About 6 months ago, we upgraded a large .NET project from SQL server 2000 to 2012. (i know it’s 2 versions behind already, don’t get me started!)
One of the stored procedures ran a query in the overnight batch process that took 55 mins since the upgrade, but jumped up to 3 hours last week. Prior to the upgrade however, the query took 1 minute. I added an index on the table as per the execution plan and it brought the run time down to 10 mins. I’m not a DBA, so I’m wondering if someone could explain why this is, as it doesn’t make sense to me.
This was the query that caused the problems:
DELETE @ExcludedPersons FROM @ExcludedPersons WHERE personID NOT IN (SELECT personID FROM PersonStudy ps WHERE (ps.StudyTypeID = 1) AND (ps.StudyClosedDate IS NULL))
There are 2 indexes on the PersonStudy table:
- A clustered index on StudyID which is the primary key.
- A non-clustered index on PersonID which is also unique.
These indexes were just carried forward from SQL 2000. There are about 60,000 rows in the table. There are about 500,000 rows in the @ExcludedPerson table variable (but only 1 column).
For the last few months, the sub-query in the where clause returned 1 row and the query was taking ablout 55 mins. Last week, the final person had a date added to StudyClosedDate so the subquery returned 0 rows and that was when the time jumped up to 3 hours.
The Index that execution plan suggested was to add in an index with the Keys of StudyTypeID and StudyClosedDate and include PersonID and it was this that brought processing time to 10 mins.
So, my question is this:
Why is there this much processing time on a subquery that returns 0 rows and why does the index make such a big difference?
And why the jump in processing time between the sub-query returning 1 row and 0 rows? Is it do do with the different way indexes are handled in sql 2000 and 2012?
The unstated assumption in the question is that the subquery is executed first, then the outer
DELETE is processed. This is not how things work. People write queries that express a logical requirement, then the SQL Server query optimizer tries to find an efficient physical implementation.
The optimizer’s decisions are driven by cost estimates for the various possible physical options it explores.
Garbage In, Garbage Out
By using a table variable, the current arrangement deprives the optimizer of two important pieces of information: the number of rows in the table (cardinality); and the distribution of those values (statistics).
In most cases, the optimizer is unable to see the cardinality of a table variable, and guesses at one row. The physical execution strategy it chooses on the basis that there is one row in the table variable is very likely suboptimal for half a million rows.
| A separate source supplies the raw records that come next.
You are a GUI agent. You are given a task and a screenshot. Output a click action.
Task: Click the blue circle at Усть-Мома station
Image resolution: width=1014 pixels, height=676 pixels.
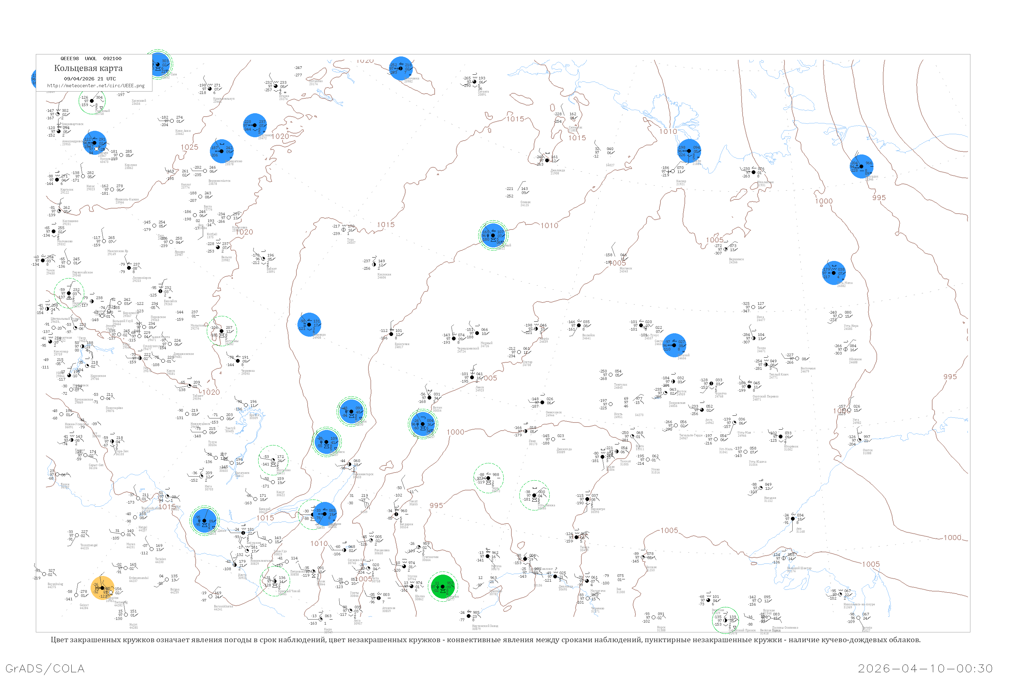[x=834, y=273]
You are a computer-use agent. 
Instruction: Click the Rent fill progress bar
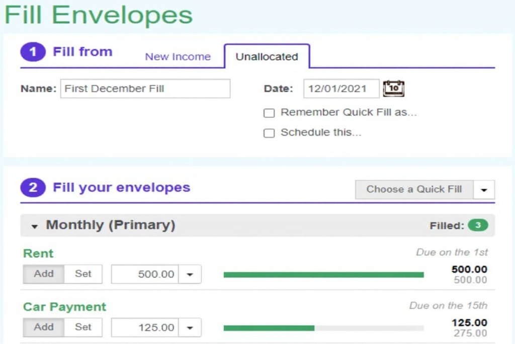(x=323, y=274)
Assuming one row, the optimizer may well decide that scanning the
PersonStudy table looking for matches is a good enough strategy:
In practice, this plan results in the
PersonStudy table being scanned 500,000 times at runtime (once per row in the table variable). That is potentially 60,000 * 500,000 = 30 billion rows. No wonder it takes a while.
Given incorrect or incomplete information about the data, the chances are pretty high that the optimizer will deliver a poor execution plan.
- Use a temporary table (e.g.
#ExcludedPersons) instead of a table variable. This will provide accurate cardinality information, and allow SQL Server to automatically create statistics.
- Constrain the
personIDcolumns to be
NOT NULL. This gives the optimizer useful information and will allow it to avoid a common problem with
- Make the
personIDcolumn in the temporary table (or table variable) the
PRIMARY KEY. Again, this provides useful information to the optimizer (uniqueness, ordering, not null).
- Provide a useful index on the
PersonStudytable. The suggested index is a reasonable choice, but there may be better options. A good index provides the optimizer with a more efficient data access path.
Especially if you are unable to switch to using a temporary table, test the following (but still add the constraints and indexes/keys mentioned above):
- Add an
OPTION (RECOMPILE)hint to the query. This will allow the optimizer to see the cardinality of the table variable (but not statistical distribution) at runtime.
- Or: Use an
OPTION (HASH JOIN)hint. Hash join scales better than nested loops with a table scan. The hash join may well spill and reverse roles at runtime, but this should still be very significantly better than what you have right now.
- Or: If your workload often uses table variables with a significant number of rows, test the impact of enabling trace flag 2453. This will expose cardinality as above, without the (typically small) overhead of a plan recompilation.
The reason the index is going to help in your sub query is because the engine is going to go directly to the values you’re specifying. Without the index the engine is most likely scanning through the entire table before returning any rows.
Of the top of my head I can’t think of why it would take 3 hours when it’s not deleting a single row, but I wouldn’t trust a table variable for this.
Lastly, would you get better performance if you select with an inner join (into a new temp table) and then replace the existing one? Rather than loading and then deleting a bunch of records?